I just want to get home,
he thought.
To Mom. To Dad. I'll sleep for a week.
Even after the longest road trip he'd never felt this tired. Of course, even after the longest road trip, he'd never been almost burned alive and nearly eaten by trolls.

“Soon,” Foss said in his head. “Soon.”

Jakob eyed the fox lying in the corner. Aenmarr had seemed so sure that Foss was not to be trusted.
And he
did
trick us into coming here to Trollholm.
But he'd saved Jakob's life after that. And Erik's. And he probably would have saved Galen's, too, if he'd known Gale was alive.

And besides,
Jakob thought,
why should I trust the word of a troll who'd been trying to kill me for days?

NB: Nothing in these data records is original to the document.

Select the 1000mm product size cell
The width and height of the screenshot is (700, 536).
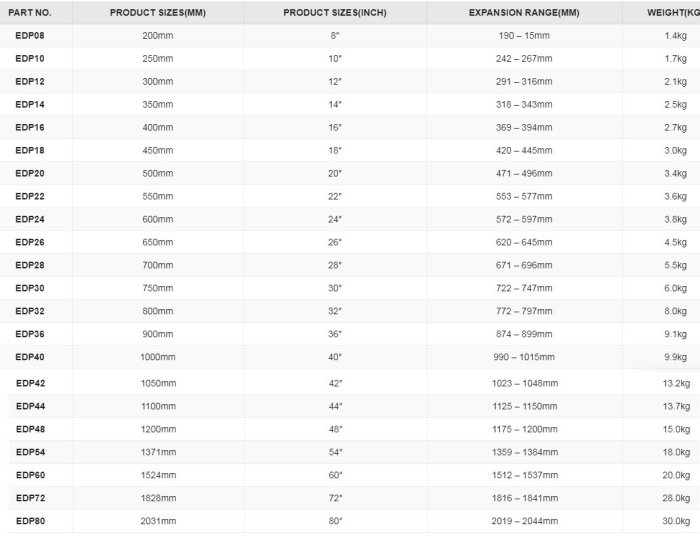[158, 357]
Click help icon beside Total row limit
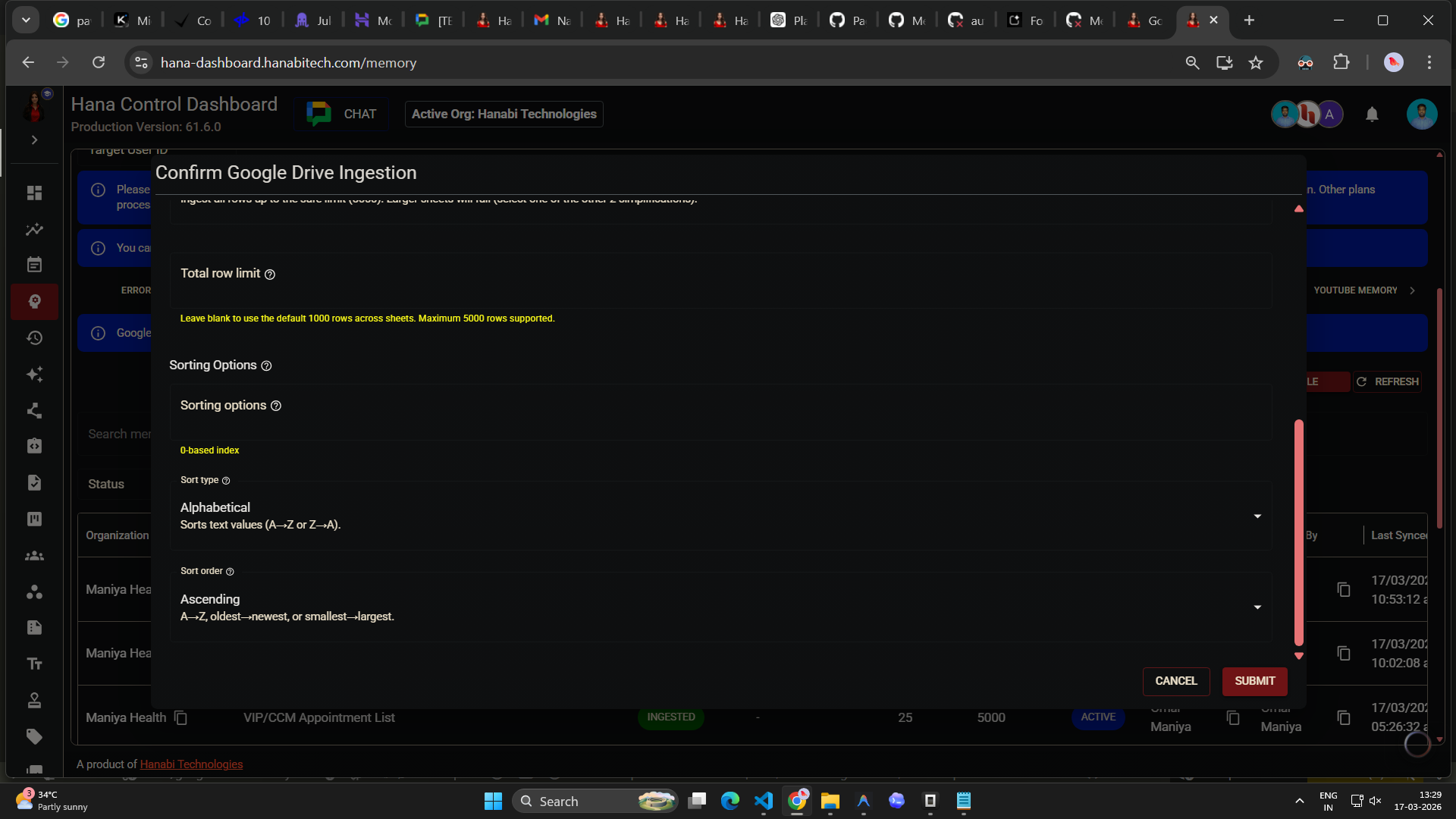Viewport: 1456px width, 819px height. [270, 275]
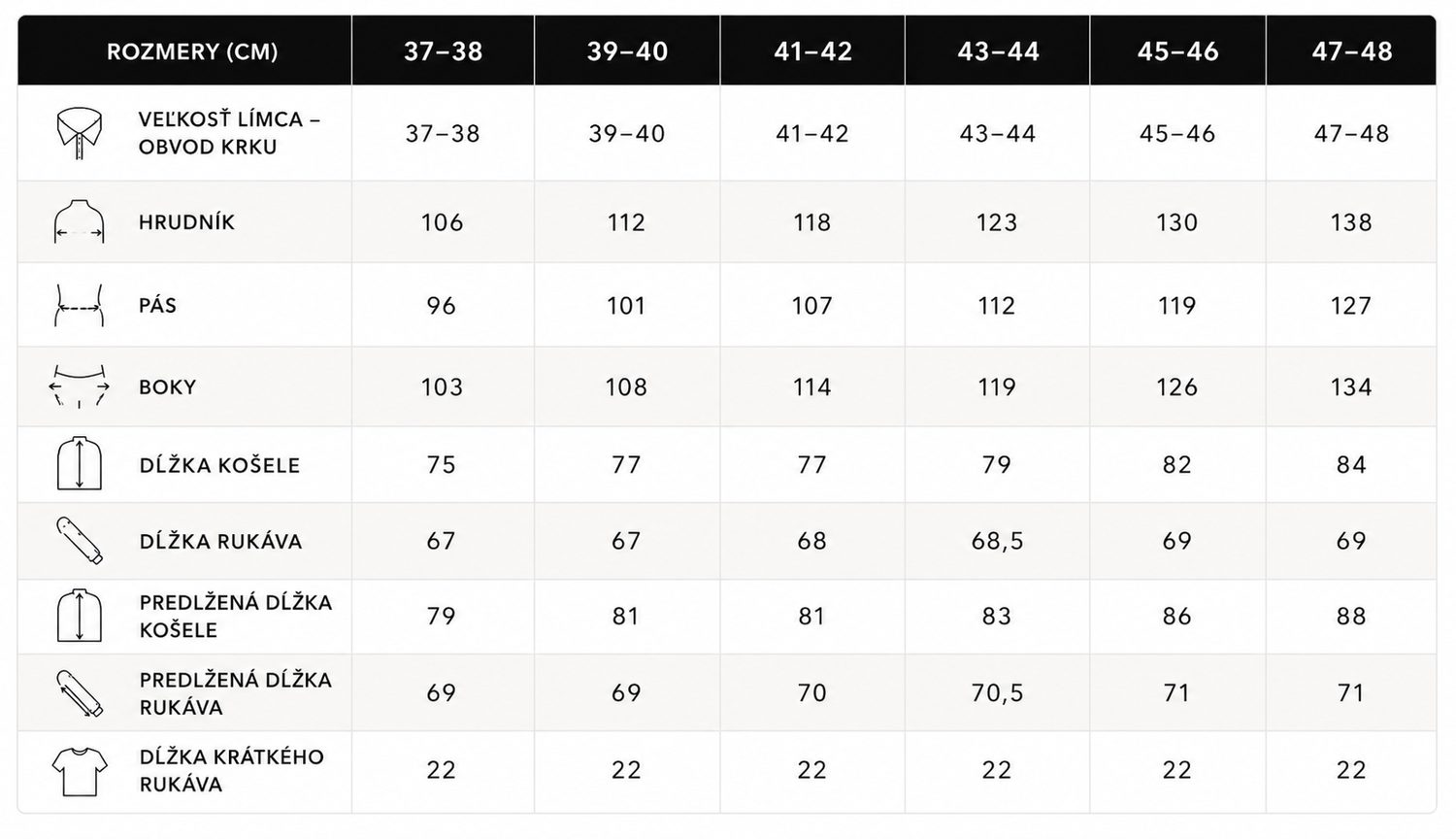Click the waist icon beside Pás
The image size is (1456, 839).
[80, 306]
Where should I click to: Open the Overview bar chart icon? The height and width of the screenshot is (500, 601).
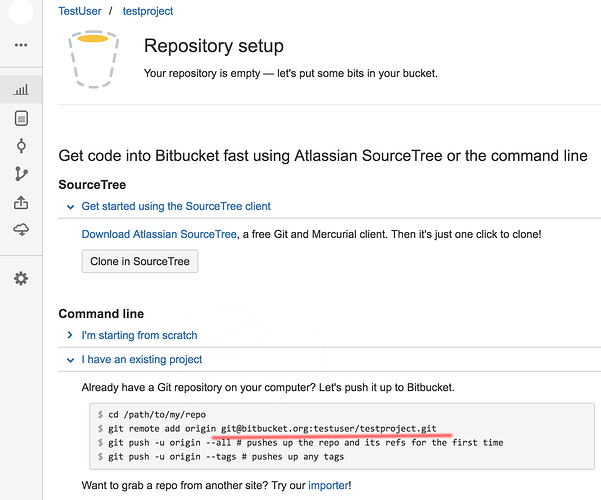tap(21, 90)
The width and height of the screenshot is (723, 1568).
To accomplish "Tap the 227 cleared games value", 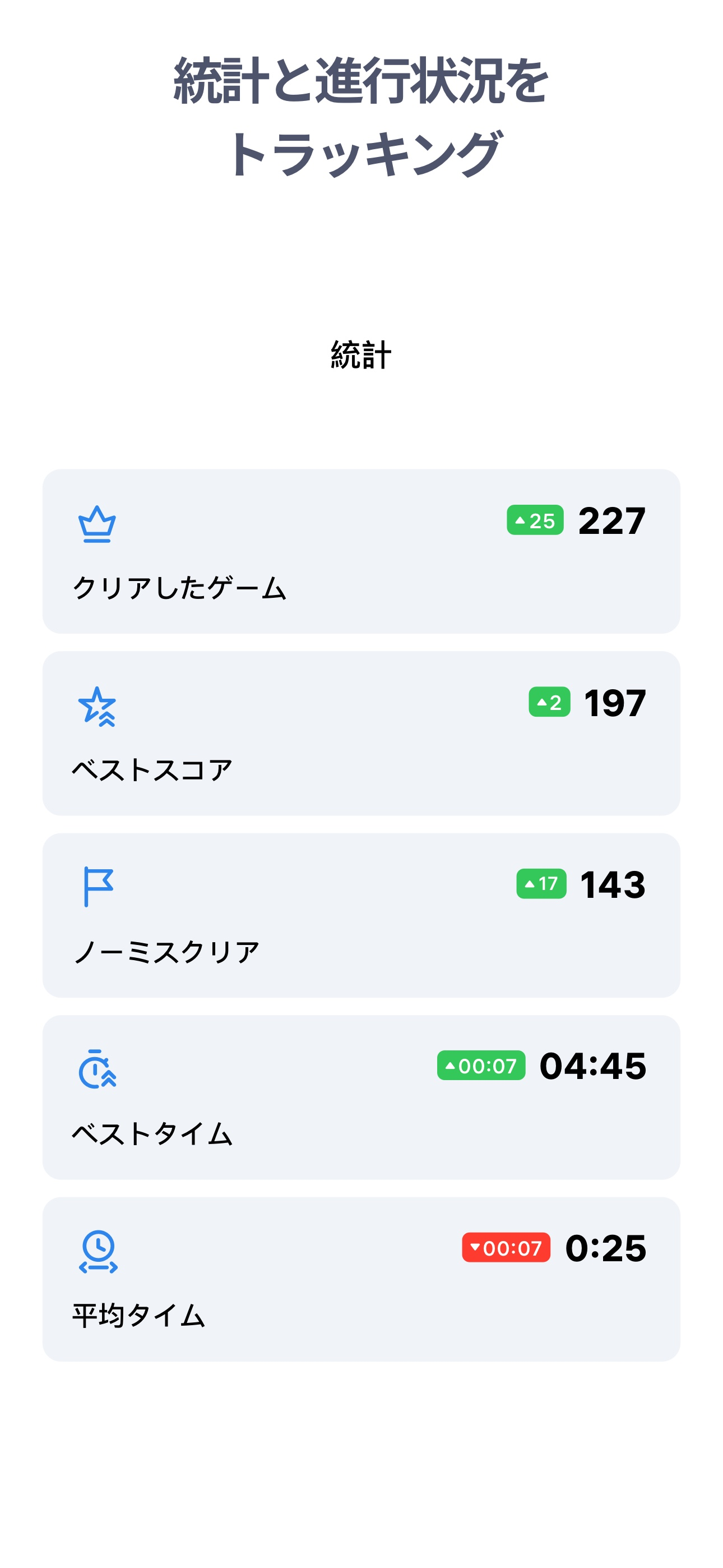I will click(x=611, y=521).
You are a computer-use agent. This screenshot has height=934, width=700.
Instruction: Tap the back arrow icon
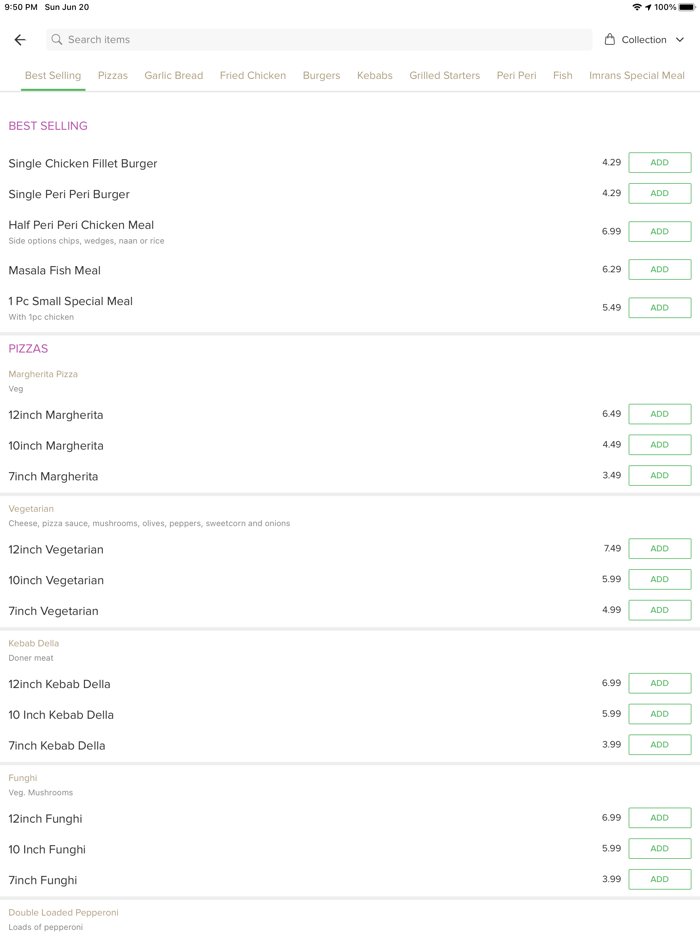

He bit his lower lip, remembering that the troll wives were afraid of Foss. And Moira had seemed odd about him, too. And … there was something else, something that Jakob couldn't quite get.

“Hey, Foss,” he said.

“Hmm?” the fox answered, opening one dark eye and looking at Jakob.

“How's that fiddle going to get us home?”

Foss opened his other eye. “I am going to teach you and the girl child how to play it.”

Jakob chuckled. “I don't think either of us can learn to play the fiddle in an afternoon.”

“It is a magic fiddle.” Lifting his head up off his paws, Foss stared at Jakob with his dark eyes. It was like staring into black fathomless pools. “A magic fiddle—and
you
are a musician.”

“Yes, but…”

“Tell me, child of man, do you not hear music all the time? Music such that you cannot keep your toes from tapping, your lips from whistling, your fingers from tracing the lines of your chosen instrument in the air?”